PROBLEM TO WORK ON: Can you reproduce the genetic-algorithm text word for word, starting with "A Nested Genetic" and going on through "Huber, Marco F."?

A Nested Genetic Algorithm for Explaining Classification Data Sets with Decision Rules
Matt, Paul-Amaury, Ziegler, Rosina, Brajovic, Danilo, Roth, Marco, Huber, Marco F.
–arXiv.org Artificial Intelligence
In 1959, Arthur Samuel, a pioneer in the field of Artificial Intelligence defined the term Machine Learning [1] as the "field of study that gives computers the ability to learn without being explicitly programmed". In the field of Machine Learning, an important technique called Deep Learning allows "computational models that are composed of multiple processing layers to learn representations of data with multiple levels of abstraction" [2]. In recent years, many accurate decision support systems based on Deep Learning have been constructed as black boxes [3], that is as systems that hide their internal logic to the user. Thus, the purpose of an Explainable Artificial Intelligence [4-7] system is to make its behavior more intelligible to humans by providing explanations [8]. A popular approach to addressing the problem of opacity of black-box machine learning models is the use of post-hoc explainability methods: these methods approximate the logic of underlying machine learning models with the aim of explaining their internal workings, so that the user can understand them [9]. Unfortunately, these methods provide explanations that are not faithful to what the black-box model computes and can be misleading [10]. A recent and highly cited perspective [10] highlighted the need for white box models (i.e.

PROVIDED DATA:
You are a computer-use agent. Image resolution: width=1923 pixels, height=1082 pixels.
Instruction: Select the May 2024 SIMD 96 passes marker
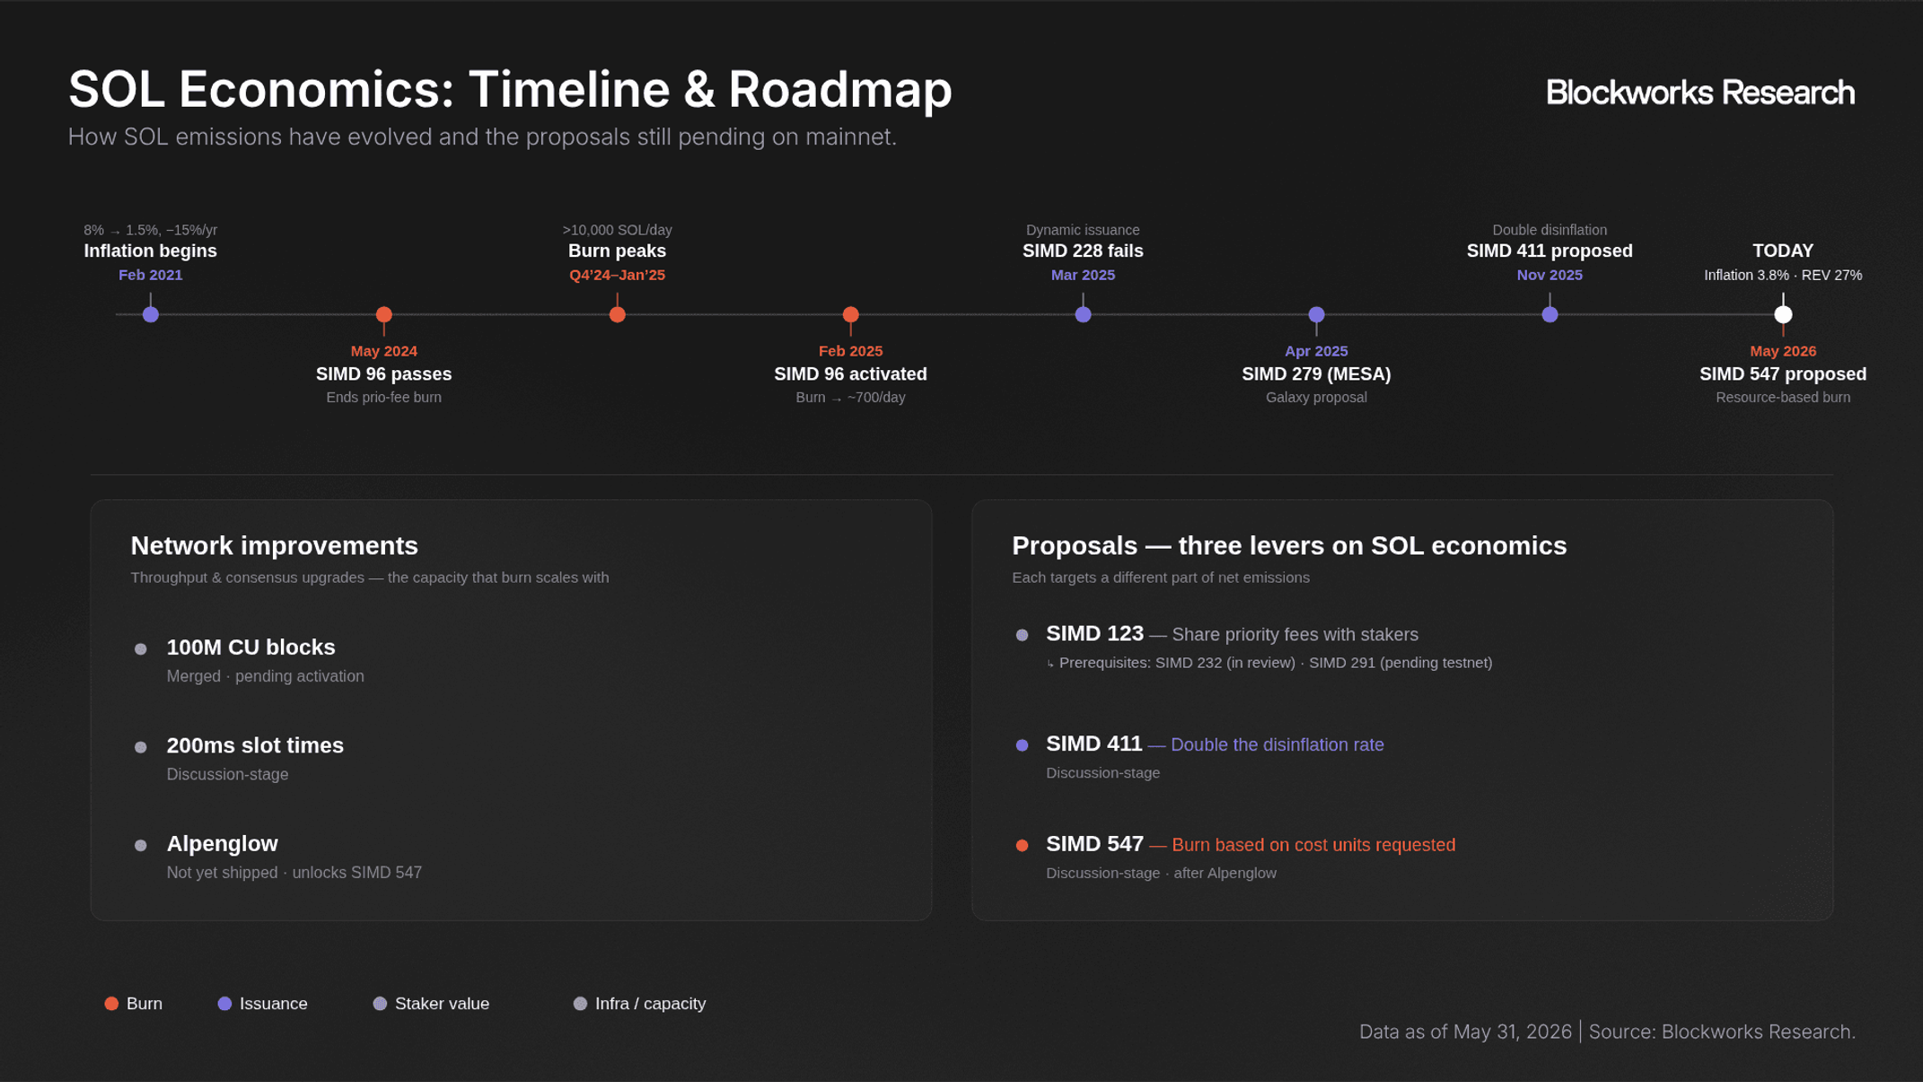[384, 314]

---

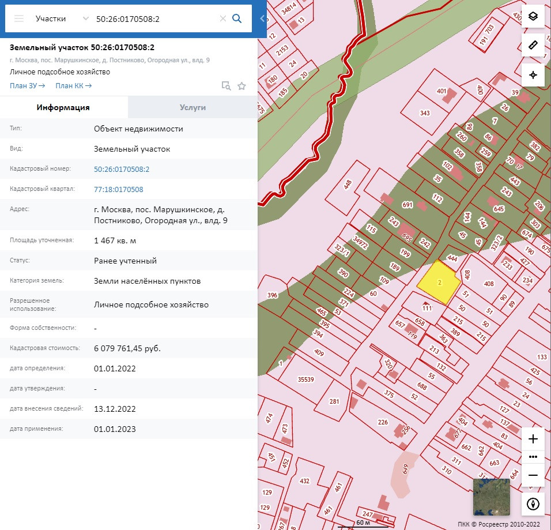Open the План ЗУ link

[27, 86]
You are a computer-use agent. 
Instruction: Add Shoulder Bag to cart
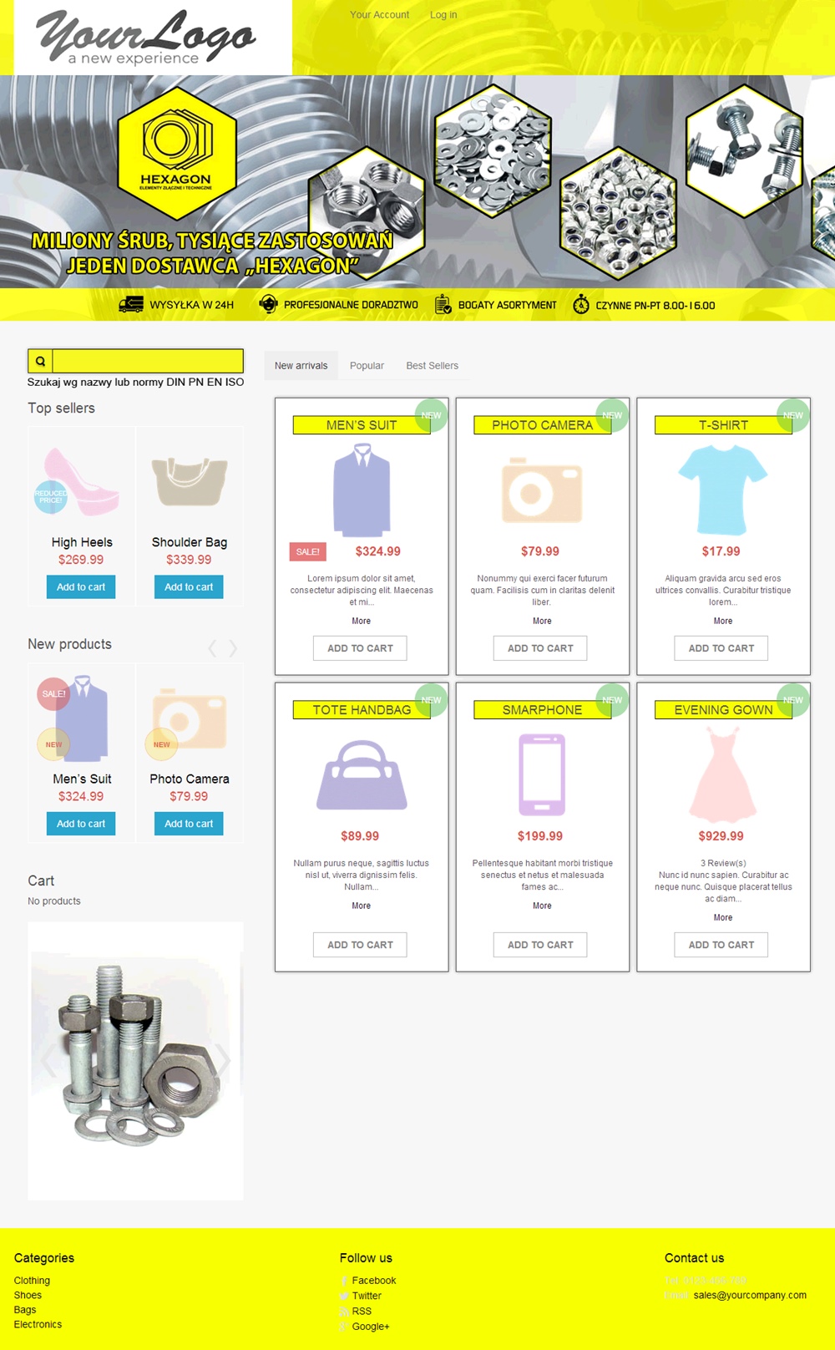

...

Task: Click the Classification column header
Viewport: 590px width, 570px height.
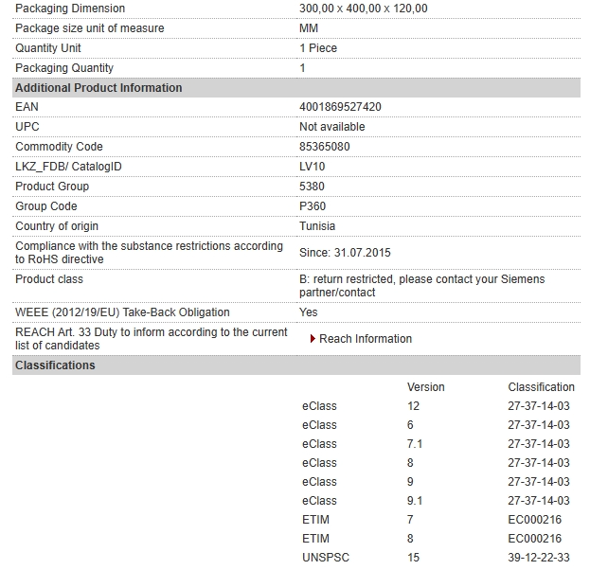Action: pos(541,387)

RESPONSE BOX:
A Nested Genetic Algorithm for Explaining Classification Data Sets with Decision Rules
Matt, Paul-Amaury, Ziegler, Rosina, Brajovic, Danilo, Roth, Marco, Huber, Marco F.